Age-related macular degeneration (AMD) is regarded as the leading cause of vision loss for people over the age of 50. The macula, a small portion of the retina which is responsible for sharp and detailed vision, deteriorates over time when the retinal pigment epithelium (RPE) surrounding the macula oxidizes – triggering an inflammatory response.
While smoking, poor diet, and lack of exercise typically contribute to oxidation of the retina, research has found that iron may also increase a person’s risk of AMD, according to Dr. Joshua Dunaief, professor of ophthalmology at the University of Pennsylvania School of Medicine.
“Iron accumulates in the body with age because we continue to absorb it from our diets, but we excrete very little,” Dunaief said. “Iron may accumulate to even higher levels in diseased retinas because low oxygen levels (hypoxia) or inflammation can cause cells to retain iron.”

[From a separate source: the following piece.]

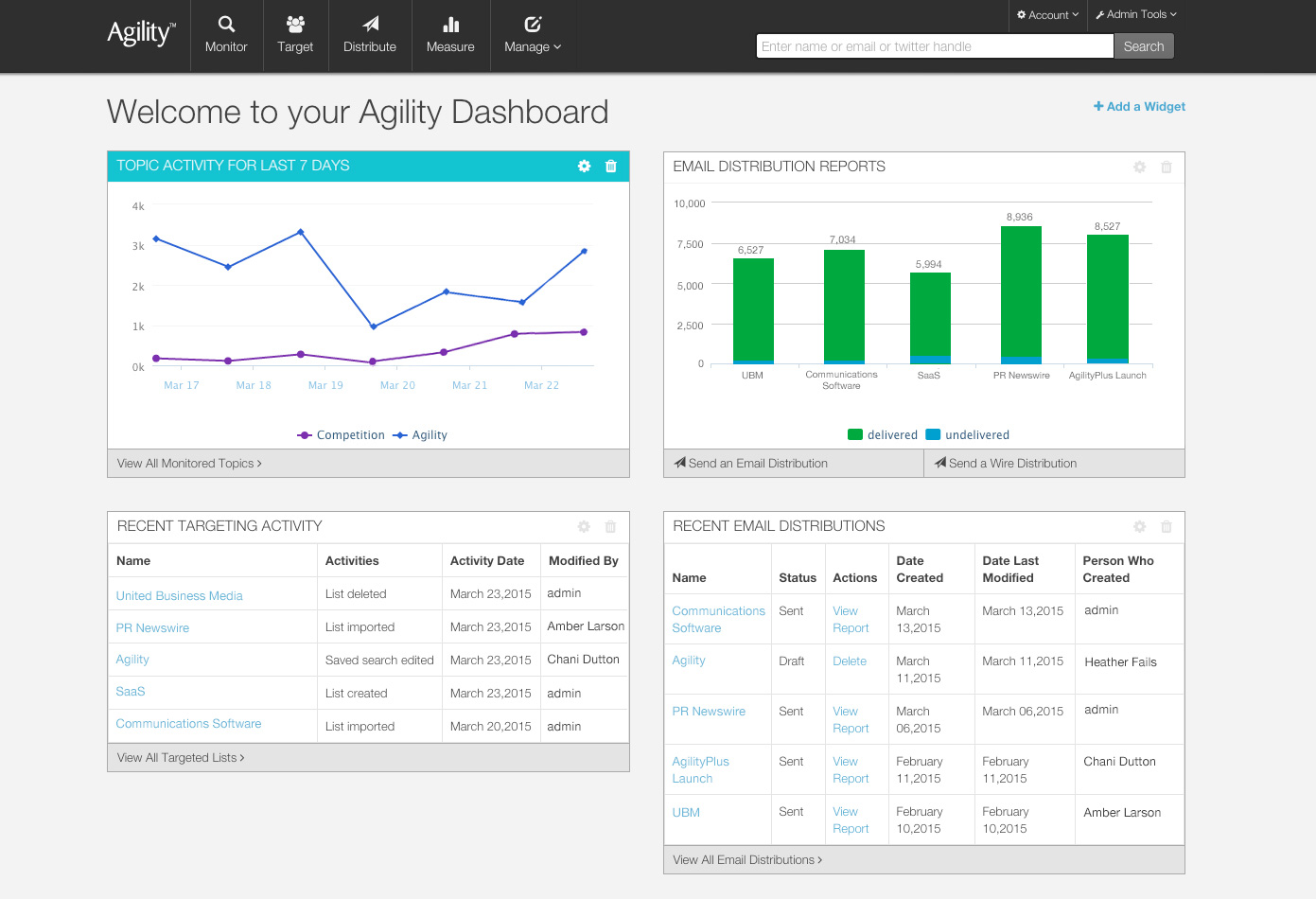Open the Account dropdown

[x=1047, y=15]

Normally the RPE has ways to prevent iron from entering the retina when iron levels are high, but if iron export from cells is unregulated, iron may accumulate in the eye and degrade the macula. Dunaief’s research has shown that the oral iron chelator deferiprone may be a possible treatment for AMD if iron accumulation was one of the causes for its development. Iron chelation therapy is the removal of excess iron from the body with special drugs.

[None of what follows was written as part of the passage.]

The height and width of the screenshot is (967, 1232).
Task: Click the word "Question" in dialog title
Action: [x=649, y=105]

“Deferiprone can protect the retinas of mice by entering the retina and removing iron from it,” said Dunaief, whose lab is currently testing additional drugs to prevent iron accumulation in the eye.
Oftentimes the storage protein for iron, ferritin, can reach the eye instead of the mineral itself. The result is hereditary hyperferritinemia cataract syndrome (HHCS), an inherited condition of early-onset cataracts which could be dangerously confused with hemochromatosis (iron overload) unless a person is diagnosed using the full iron panel:
- Hemoglobin: the iron-containing protein in the blood that carries iron and oxygen to cells; this test measures how well the body is using iron
- Transferrin-iron saturation percentage (TS%): a measure of iron carried by the protein transferrin in the serum; represented by fasting serum iron divided by total iron binding capacity (TIBC), multiplied by 100%
- Serum ferritin: indicates the amount of iron stored in the body, via the protein ferritin
People with HHCS typically have normal TIBC and TS% test results but elevated serum ferritin levels (Hyperferritinemia means high ferritin in the blood). A liver biopsy will show that the patient does not have iron overload. An ophthalmologist confirms diagnosis of HHCS.

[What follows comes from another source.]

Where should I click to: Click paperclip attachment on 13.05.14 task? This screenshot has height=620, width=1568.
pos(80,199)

But how can the body’s storage sites for iron be full without iron overflowing into other organs? The answer is that a genetic mutation has turned off the body’s ability to make ferritin in response to changing iron levels. This means that ferritin is constantly being made no matter whether iron levels are high or low. In HHCS, components of ferritin accumulate in the eye lens and crystalize – disrupting the light transmission which enables a person to see.
If an HHCS patient is falsely diagnosed with hemochromatosis, phlebotomies used to remove excess iron from the body could make the person become iron deficient. Right now, the only known treatment for HHCS is cataract surgery.